---------- Extracted entries ----------

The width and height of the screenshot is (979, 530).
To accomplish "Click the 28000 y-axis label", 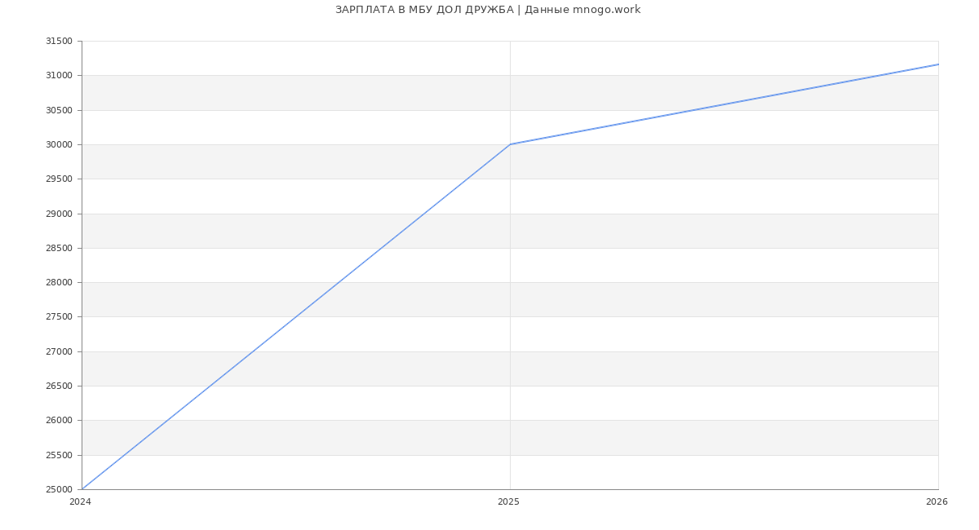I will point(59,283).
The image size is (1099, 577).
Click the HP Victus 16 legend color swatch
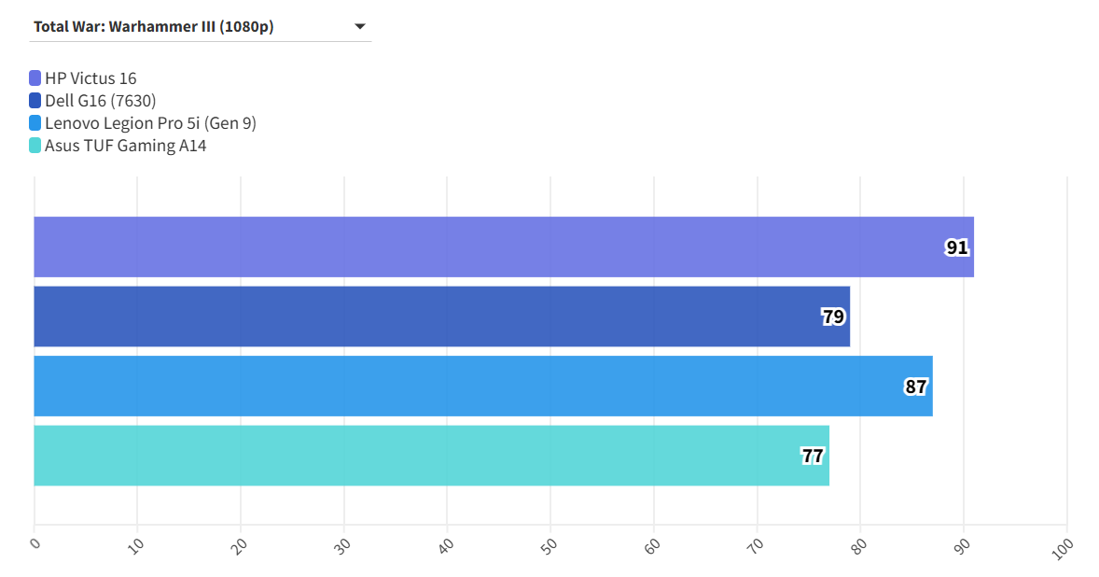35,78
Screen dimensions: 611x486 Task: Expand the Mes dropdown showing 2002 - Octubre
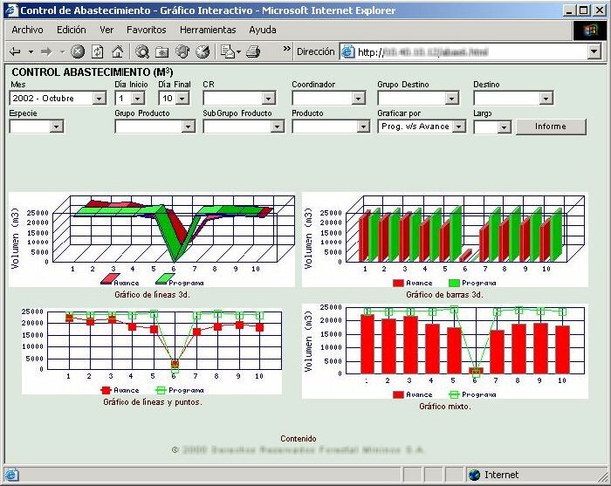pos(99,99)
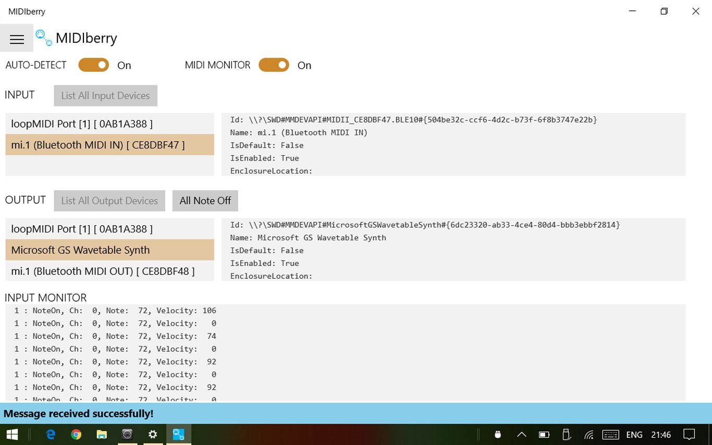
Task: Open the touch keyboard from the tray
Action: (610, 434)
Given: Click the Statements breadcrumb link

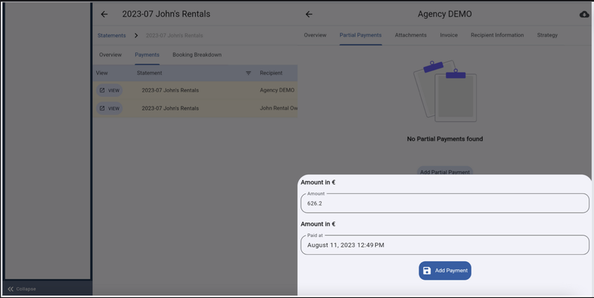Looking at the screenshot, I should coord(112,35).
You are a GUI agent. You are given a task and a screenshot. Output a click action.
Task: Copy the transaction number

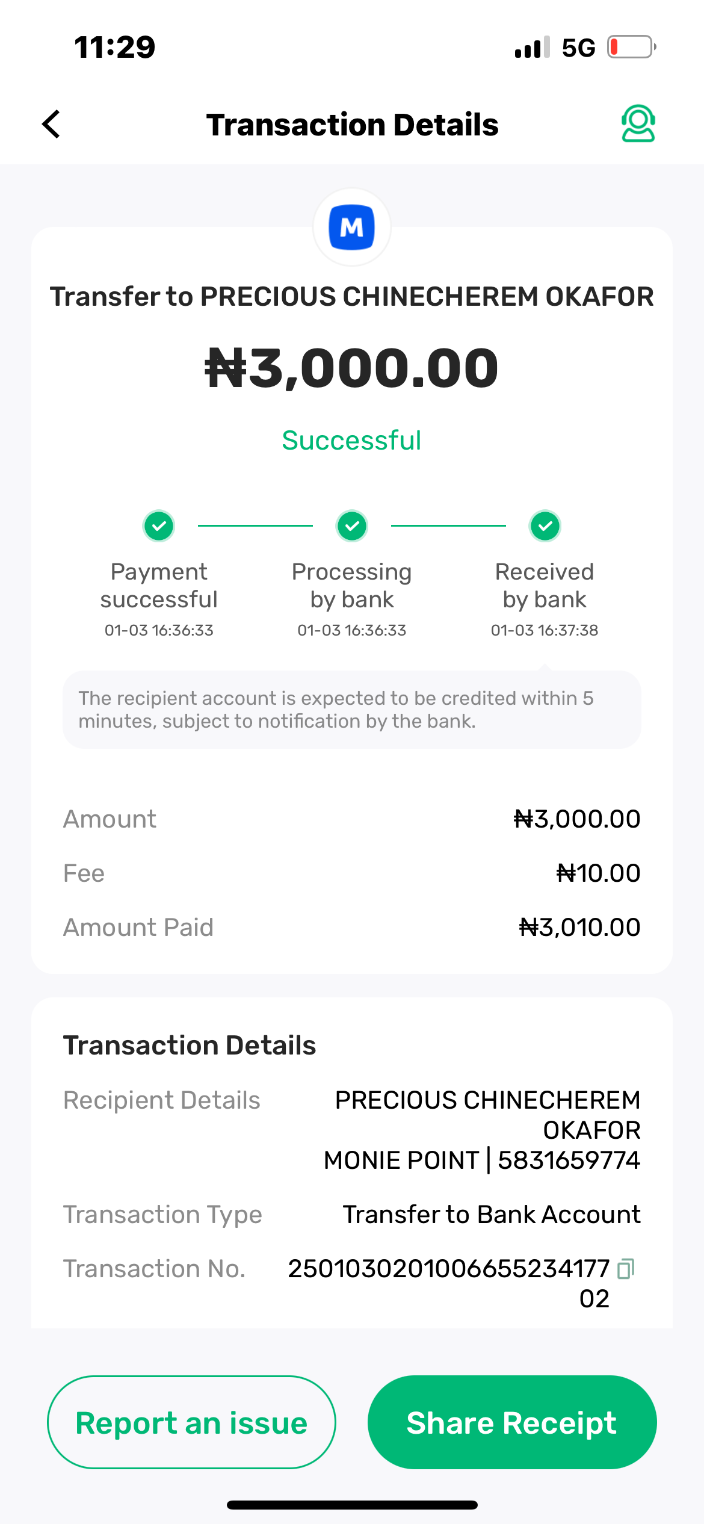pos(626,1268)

----------

Leaving out the pictures, please transcribe exactly the lines from the one that holds "Click the HP Victus 16 legend color swatch" through the last line of the entries above, both included.

Written solution:
Click the HP Victus 16 legend color swatch
35,78
Screen dimensions: 611x486 Task: Expand the Mes dropdown showing 2002 - Octubre
pos(99,99)
Task: Open the touch keyboard from the tray
Action: (610, 434)
Given: Click the Statements breadcrumb link

Looking at the screenshot, I should coord(112,35).
You are a GUI agent. You are given a task and a screenshot. Output a click action.
Task: Copy the transaction number

pos(626,1268)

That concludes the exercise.